[start of Page]
# US Navy....WTF?!?!



## evangilder (Dec 16, 2010)

I have been on several e-mail threads about the 100th anniversary of Naval Aviation things going on in early 2011. But it is looking a lot like the Navy has done a fine job pissing off a lot of vets of naval aviation. 

Take a look at the link below and see this timeline that they have set up to show "significant events" is US Navy aviation. Hardly a mention about the Korean War and Vietnam, yet the Assault on Grenada is a significant event?!?! Blue Angels transition to the F-18?!?!? What about the Blue Angels transitioning from prop aircraft to jets? 

See what they consider significant events, and look at some BIG holes in there. Nothing happened between 1952 and 1962? Toko-Ri isn't mentioned at all, yet recovery of Apollo spacecraft is?
100th Anniversary of Naval Aviation | The History of Naval Aviation

There are several mentions of "First woman" to do this or that, or first African American to do that, while names like McCampbell, Foss, Halsey and others don't even get a mention. 

I am completely disappointed in the US Navy.


----------



## mikewint (Dec 16, 2010)

Evan, we're in a kinder, gentler, highly PC society. Vietnam? what was that?


----------



## timshatz (Dec 16, 2010)

PC Navy. Who knows where that's gonna end. I guess you only have to be better than the other guy.

Maybe they can pull it off.


----------



## evangilder (Dec 16, 2010)

Whatever happens, I know several Navy pilot veterans who are sitting out all of the festivities over this. Some guys with plenty of money to donate for various things involved have torn up their checks over this as well. It's definitely not sitting well with many Navy vets.


----------



## Thorlifter (Dec 16, 2010)

Vietnam? That's were they make bootleg CD's, right?


----------



## FLYBOYJ (Dec 16, 2010)

The thing to do is bombard them with e mails. I'm sending out a nastygram this morning;

[email protected]


----------



## FLYBOYJ (Dec 16, 2010)

My letter to the site;

Gentlemen;

Fist off I hope I'm not offending anyone by using a masculine introduction in this letter. When I went to school is was customary. Anyway I first want to introduce myself - Joe Morales, former AD2 with VP-65 serving in the US Naval Reserve from 1996 - 2002. I have always been proud of my duty and although I don't consider my career "extraordinary," I was proud to serve, wear the uniform and be part of the tradition of the US Navy. 

I recently came across your site and started looking at your "timeline." I must ask; did you folks have a "political correctness" counselor submit this trash or did you hire someone who never served in the US Navy put this presentation together?!?!? While I have nothing against in highlighting the accomplishments of women and minorities in our armed forces, I don't understand your rationale in "significant events" for US Navy aviation. Hardly a mention about the Korean War and Vietnam, yet the Assault on Grenada is a significant event?!?! Blue Angels transition to the F-18?!?!? What about the Blue Angels transitioning from prop aircraft to jets?
[end of Page]
* **Goals**:
a - Decide whether each statement agrees with the forum thread about the Navy aviation timeline: (i) some veterans with money to donate tore up their checks; (ii) the letter writer served in the US Naval Reserve from 1996 to 2002; (iii) the first post says the timeline mentions Toko-Ri. For each, answer yes or no and quote the words of the thread that settle it.
b - Carry on the forum thread about the Navy aviation timeline, picking up right after its last sentence.
[start of Recorded data]
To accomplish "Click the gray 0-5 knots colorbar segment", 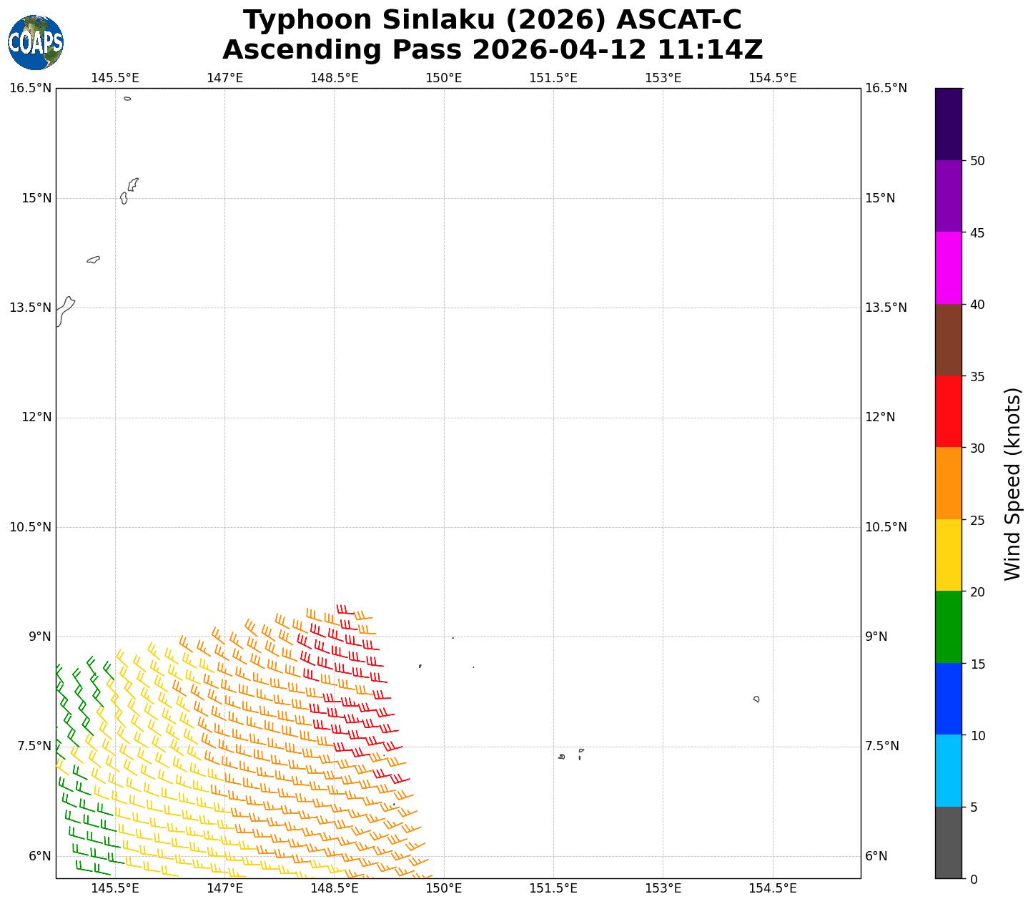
[end of Recorded data]
* **Answers below**:
a -
(i) Yes: "Some guys with plenty of money to donate for various things involved have torn up their checks over this as well."
(ii) Yes: "serving in the US Naval Reserve from 1996 - 2002"
(iii) No: "Toko-Ri isn't mentioned at all"

b -
I can't believe what you consider significant events, but you leave BIG holes in this timeline. Nothing happened between 1952 and 1962? Toko-Ri, the USS Forrestal or would speed records set by Naval Aviators isn't mentioned at all, yet recovery of Apollo spacecraft is?

There are several mentions of "First woman" to do this or that, or first African American to do that, while names like McCampbell, Foss, Halsey and others don't even get a mention. What has gone wrong here?!?! Either someone has an agenda here or knows NOTHING about the US Navy, our history and traditions.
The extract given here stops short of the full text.